A human rights group has accused Vietnam of persecuting and repressing an ethnic minority known as Montagnards in the country's troubled Central Highlands region. More than a year after anti-government riots shook the area, Human Rights Watch says ethnic and religious leaders are still being targeted.
Documents smuggled out of Vietnam and interviews with fleeing asylum-seekers paint a grim picture of the Central Highlands region.
According to the New York-based human rights group, at least 50 ethnic minorities - eight of them evangelical Christian ministers - have been arrested over the last six months. Villagers suspected of taking part in last year's protests have been forced to swear a loyalty oath, sealed by drinking a mixture of goat's blood and rice wine.

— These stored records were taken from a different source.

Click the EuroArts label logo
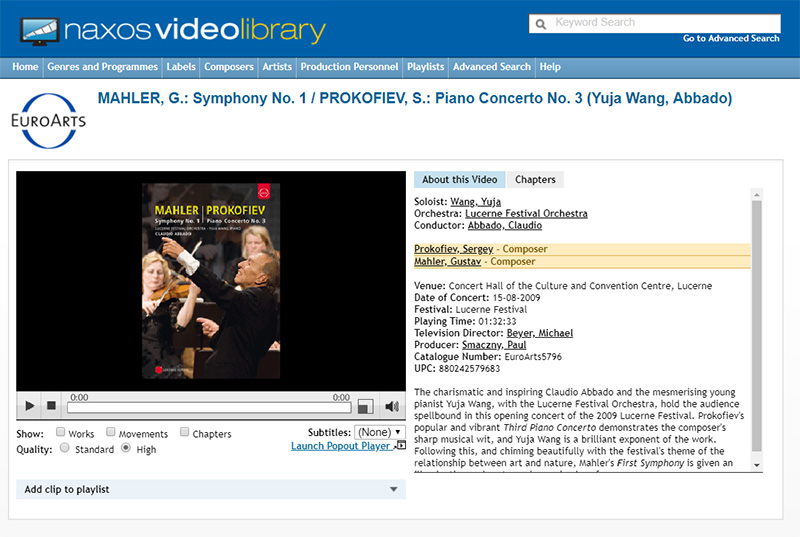800x537 pixels. click(48, 121)
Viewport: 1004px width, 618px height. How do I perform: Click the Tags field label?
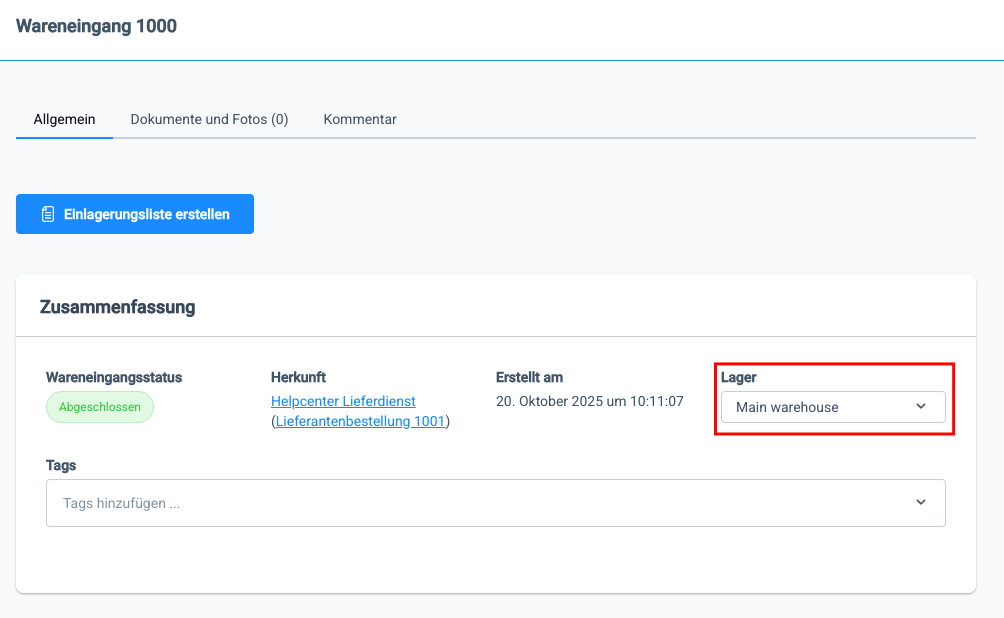(61, 465)
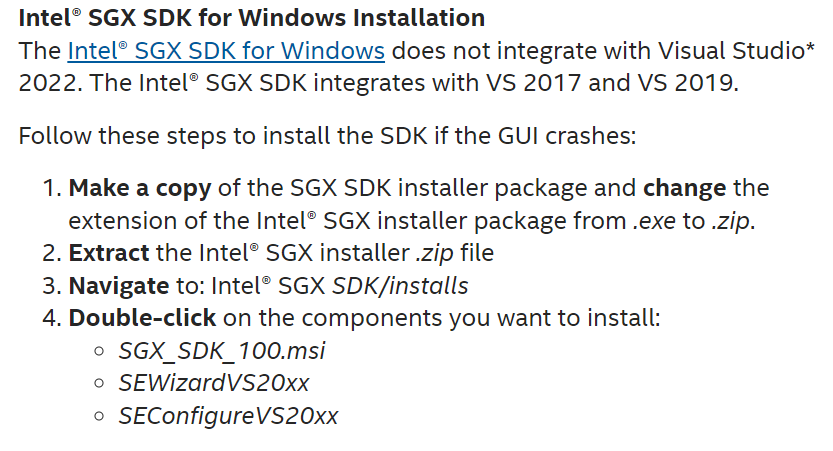Click the italic SDK/installs path text
833x451 pixels.
click(x=400, y=286)
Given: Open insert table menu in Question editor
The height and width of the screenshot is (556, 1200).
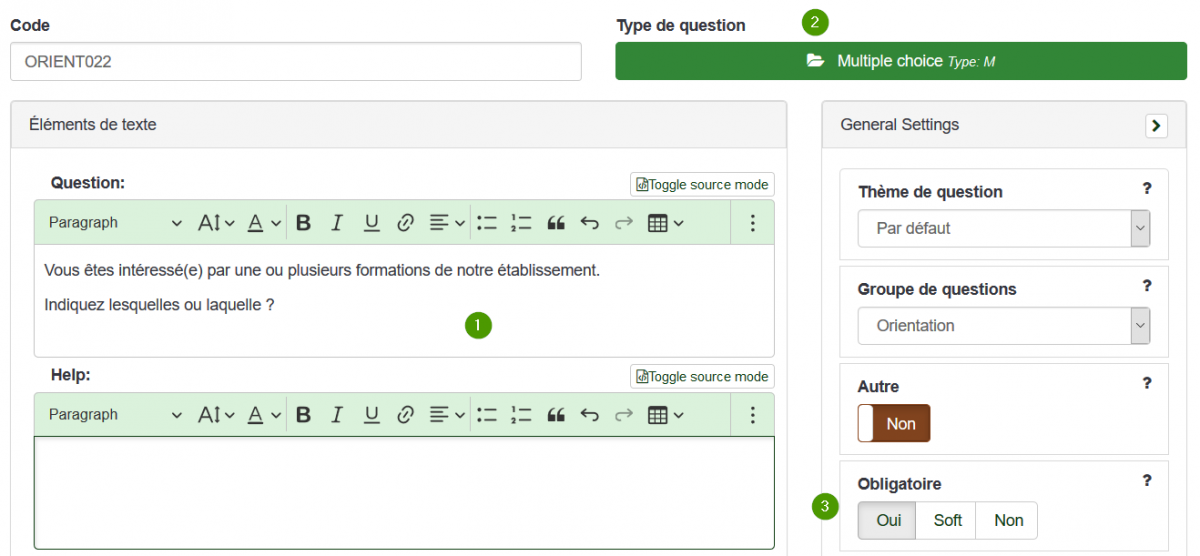Looking at the screenshot, I should coord(665,223).
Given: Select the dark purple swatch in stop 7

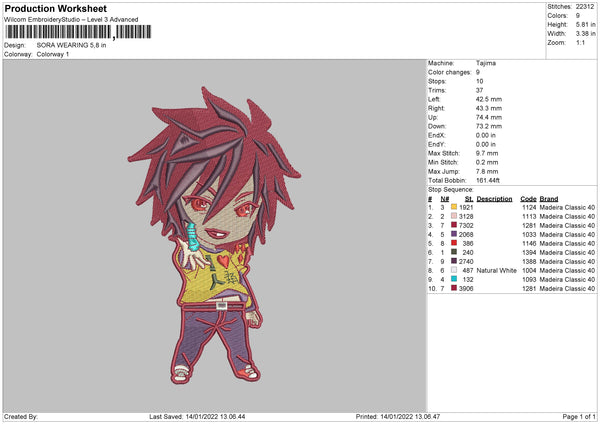Looking at the screenshot, I should click(x=454, y=261).
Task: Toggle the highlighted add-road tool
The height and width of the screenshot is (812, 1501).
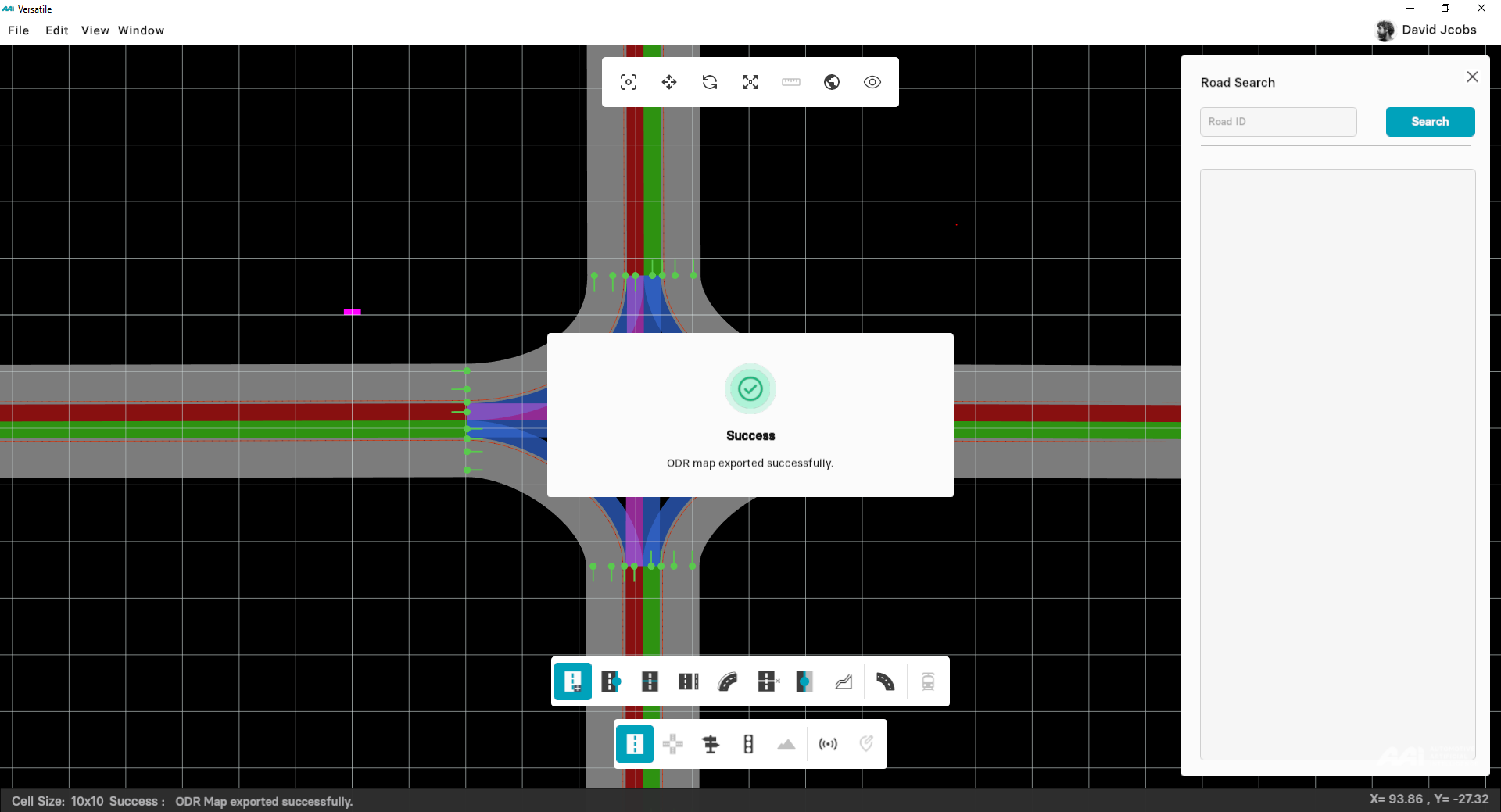Action: pos(573,681)
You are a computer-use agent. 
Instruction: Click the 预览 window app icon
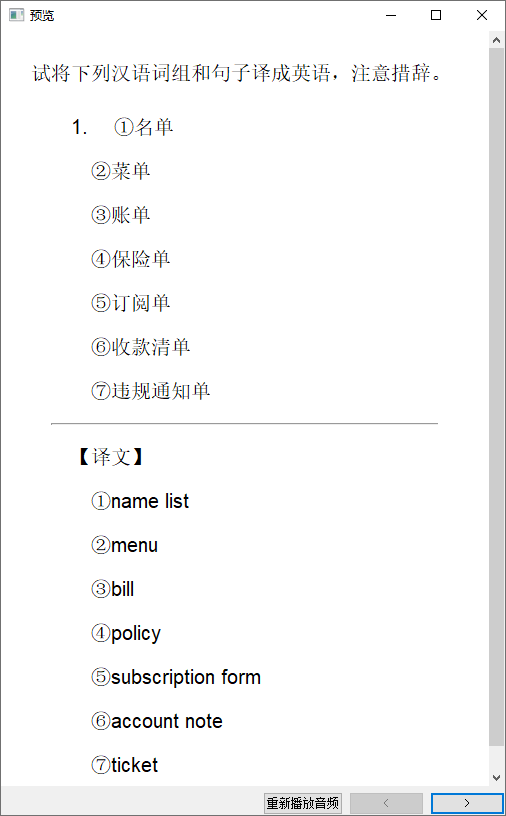point(16,15)
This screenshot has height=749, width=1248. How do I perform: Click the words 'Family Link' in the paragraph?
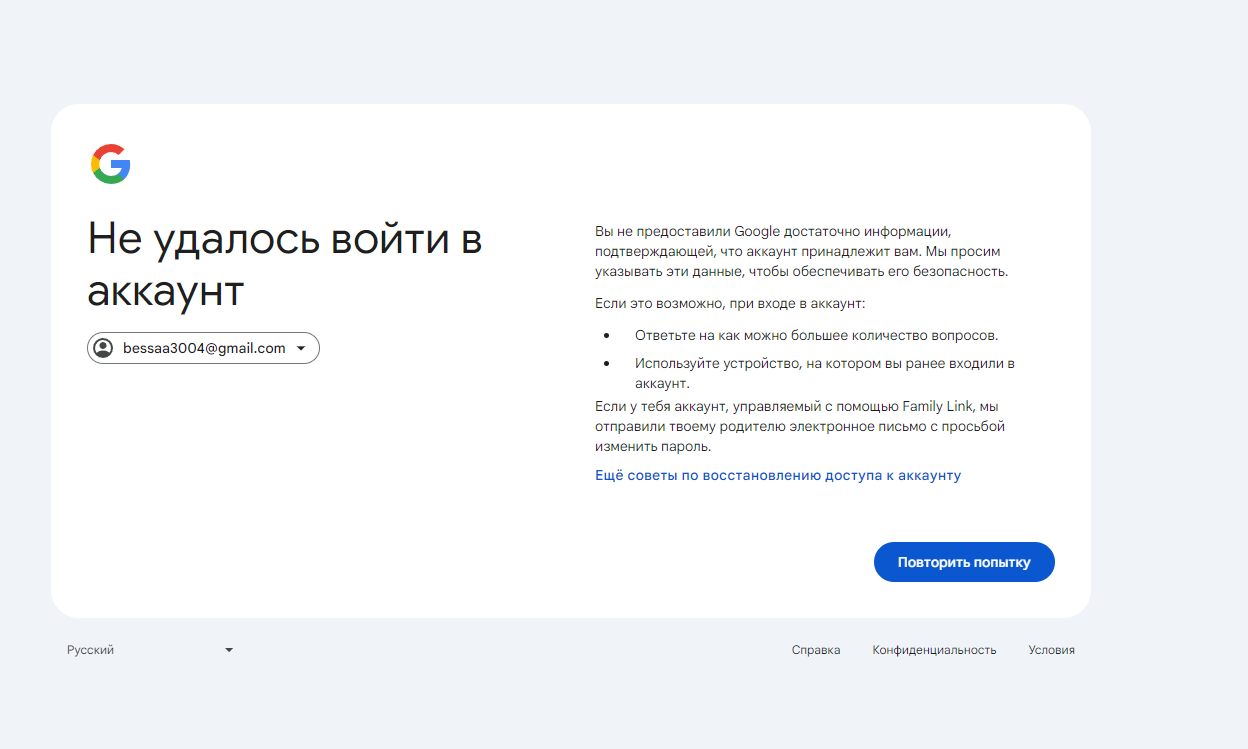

A 200 page report released by Human Rights Watch Tuesday gives the most comprehensive account so far of the dynamics of unrest in the Central Highlands. The mountainous coffee-growing region has been sealed off to independent observers since the riots broke out in February 2001.
The report confirmed that a U.S.-based exile group helped stir up the protests by sending in undercover organizers calling for an independent state for the region's hill tribes, known collectively as Montagnards. It took at least five days for army troops to bring the unrest under control.
But Human Rights Watch charged that the root cause of the protest was the communist government's failure to respond to Montagnard complaints. The report reprints complaints filed to district and provincial authorities objecting to land seizures and discrimination against evangelical Christians.
Since the demonstrations, officials have reportedly burned down an evangelical church in the province of Gia Lai and have continued to monitor and arrest anyone considered disloyal.
More than 1,000 highlanders fled to Cambodia last year and are in the process of resettling in the U.S. The border has now been sealed, though Human Rights Watch appealed to Cambodia to allow new refugees to cross.
Vietnam had no immediate response to the report, but has said in the past that the protests were the result of "hostile forces" intent on destroying the communist government. Hanoi calls continued reports of abuse "sheer fabrication." Nevertheless, the government still refuses to allow diplomats and journalists unrestricted access to the highlands.